▶ [Brief]:
Reproduce each record exactly.

+++ Records shown

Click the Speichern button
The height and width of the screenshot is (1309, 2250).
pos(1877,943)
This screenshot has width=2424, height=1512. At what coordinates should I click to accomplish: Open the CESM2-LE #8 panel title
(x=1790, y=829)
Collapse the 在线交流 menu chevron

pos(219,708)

++++++

▶ [Answer box]:
Click the Speichern button
The height and width of the screenshot is (1309, 2250).
pos(1877,943)
This screenshot has width=2424, height=1512. At what coordinates should I click to accomplish: Open the CESM2-LE #8 panel title
(x=1790, y=829)
Collapse the 在线交流 menu chevron

pos(219,708)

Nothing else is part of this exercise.